I'd stand in line with you in Houston. I think the cap on the price will be the system builders though. I didn't worry about buying a 4090 when the price spiked, I just bought a $3000 PC with a 4090. I did this throughout the GPU shortage era. Because Nvidia will feed MSI, Asus, Alienware, and even iBuyPower; your best bet will be to buy a PC with a 5090 instead of feeding the scalpers if you can't get one near MSRP.
Agreed that the 5090 will be Unobtainium. I picked up four 3090's pretty cheap 650~ ish but had to repaste and replace a few fans on them. Totally worth it. I'm running TabbyAPI so I can do speculative decoding and it cranks out around 15 t/s using llama 3.3 70b 5.0bpw with a 1b 3.1 model in front I get around 30 t/s for smaller conversational prompts. I haven't done any fine tuning yet and haven't run long conversations chains but very happy with the quality of the responses and the performance so far. I'm still using open webui. I'd love to get your opinion on Lebrechat. It has been kind of a PITA to get up and running and I don't plan on using any outside services so I don't know how much value it offers over open webui.
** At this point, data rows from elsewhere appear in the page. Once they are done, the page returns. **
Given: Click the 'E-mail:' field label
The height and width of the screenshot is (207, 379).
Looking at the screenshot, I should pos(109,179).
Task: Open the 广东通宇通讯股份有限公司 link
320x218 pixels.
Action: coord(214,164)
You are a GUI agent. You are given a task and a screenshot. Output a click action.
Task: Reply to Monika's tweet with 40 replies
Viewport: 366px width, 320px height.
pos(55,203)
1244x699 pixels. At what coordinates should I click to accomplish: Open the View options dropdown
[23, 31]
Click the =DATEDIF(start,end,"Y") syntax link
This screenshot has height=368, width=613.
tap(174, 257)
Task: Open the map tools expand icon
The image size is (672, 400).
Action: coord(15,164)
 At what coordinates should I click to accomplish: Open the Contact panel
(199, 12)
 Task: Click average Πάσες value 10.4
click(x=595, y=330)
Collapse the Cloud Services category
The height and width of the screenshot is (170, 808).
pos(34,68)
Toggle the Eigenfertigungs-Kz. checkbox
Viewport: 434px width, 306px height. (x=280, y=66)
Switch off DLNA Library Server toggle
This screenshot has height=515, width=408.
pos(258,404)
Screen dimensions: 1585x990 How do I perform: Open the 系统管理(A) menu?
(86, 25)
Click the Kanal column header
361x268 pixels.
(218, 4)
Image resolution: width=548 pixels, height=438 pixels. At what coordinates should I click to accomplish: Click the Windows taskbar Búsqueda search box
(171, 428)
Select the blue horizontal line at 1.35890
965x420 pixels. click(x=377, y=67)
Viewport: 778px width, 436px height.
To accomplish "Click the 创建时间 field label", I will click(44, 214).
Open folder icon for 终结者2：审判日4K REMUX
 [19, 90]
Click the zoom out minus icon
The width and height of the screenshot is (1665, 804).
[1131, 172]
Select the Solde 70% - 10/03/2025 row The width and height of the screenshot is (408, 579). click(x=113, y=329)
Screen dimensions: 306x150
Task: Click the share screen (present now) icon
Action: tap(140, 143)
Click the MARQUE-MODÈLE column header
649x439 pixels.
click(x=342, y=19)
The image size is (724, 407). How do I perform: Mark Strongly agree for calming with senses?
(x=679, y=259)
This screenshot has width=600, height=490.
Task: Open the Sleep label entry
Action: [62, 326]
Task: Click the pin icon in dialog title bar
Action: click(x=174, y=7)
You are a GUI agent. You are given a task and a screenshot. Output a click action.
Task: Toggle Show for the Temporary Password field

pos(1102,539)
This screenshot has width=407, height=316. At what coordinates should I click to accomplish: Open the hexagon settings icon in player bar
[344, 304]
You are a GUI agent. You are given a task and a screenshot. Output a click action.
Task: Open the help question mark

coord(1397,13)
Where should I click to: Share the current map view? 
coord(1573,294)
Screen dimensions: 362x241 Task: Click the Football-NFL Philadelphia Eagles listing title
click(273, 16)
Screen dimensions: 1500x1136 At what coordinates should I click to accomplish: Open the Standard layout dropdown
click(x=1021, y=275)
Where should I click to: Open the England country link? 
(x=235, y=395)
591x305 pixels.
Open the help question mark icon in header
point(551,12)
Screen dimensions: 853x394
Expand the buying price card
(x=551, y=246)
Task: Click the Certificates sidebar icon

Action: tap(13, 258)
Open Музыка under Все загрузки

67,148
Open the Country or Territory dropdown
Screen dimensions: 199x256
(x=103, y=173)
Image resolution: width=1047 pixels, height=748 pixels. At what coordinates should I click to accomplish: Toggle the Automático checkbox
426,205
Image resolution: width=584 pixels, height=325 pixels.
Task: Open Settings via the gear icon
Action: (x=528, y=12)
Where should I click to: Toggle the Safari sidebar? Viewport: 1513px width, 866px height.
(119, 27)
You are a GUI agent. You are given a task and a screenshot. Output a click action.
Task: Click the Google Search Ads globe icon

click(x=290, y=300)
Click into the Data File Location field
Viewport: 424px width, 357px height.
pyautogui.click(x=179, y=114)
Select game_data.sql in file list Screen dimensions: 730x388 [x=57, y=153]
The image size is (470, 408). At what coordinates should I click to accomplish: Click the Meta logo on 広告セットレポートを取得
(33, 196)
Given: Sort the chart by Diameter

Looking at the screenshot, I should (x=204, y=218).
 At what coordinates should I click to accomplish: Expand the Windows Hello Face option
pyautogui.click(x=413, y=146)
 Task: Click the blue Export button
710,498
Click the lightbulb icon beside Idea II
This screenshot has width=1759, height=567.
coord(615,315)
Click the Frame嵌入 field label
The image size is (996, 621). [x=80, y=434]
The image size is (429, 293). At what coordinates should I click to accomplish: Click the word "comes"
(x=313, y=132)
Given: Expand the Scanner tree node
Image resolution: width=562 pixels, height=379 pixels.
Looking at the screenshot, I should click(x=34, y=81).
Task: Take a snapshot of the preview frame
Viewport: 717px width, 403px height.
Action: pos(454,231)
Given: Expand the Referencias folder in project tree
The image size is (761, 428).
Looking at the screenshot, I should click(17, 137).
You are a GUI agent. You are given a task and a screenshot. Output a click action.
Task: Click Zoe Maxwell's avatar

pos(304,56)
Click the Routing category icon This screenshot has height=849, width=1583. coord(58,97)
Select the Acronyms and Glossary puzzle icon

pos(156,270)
I still think the 3090 makes the most sense for a 24GB GPU for inference by a longshot. Love mine, agreed total PITA to clean and repad but they run so good now I expect to get a lot of use out of them.
A 5090 @ $2000 is crazy and when the gamer gets it home and wonders why his PC sudleny turns off or blue screens he's going to realize his 800W PS wasn't enough...
These power requirements are getting out of hand. Back when I use to mine with asics, 1000w, $95/month power consumption. The vram limitations, watts to real world utilization. It almost seems like two older cards combined can do more, cost less monthly.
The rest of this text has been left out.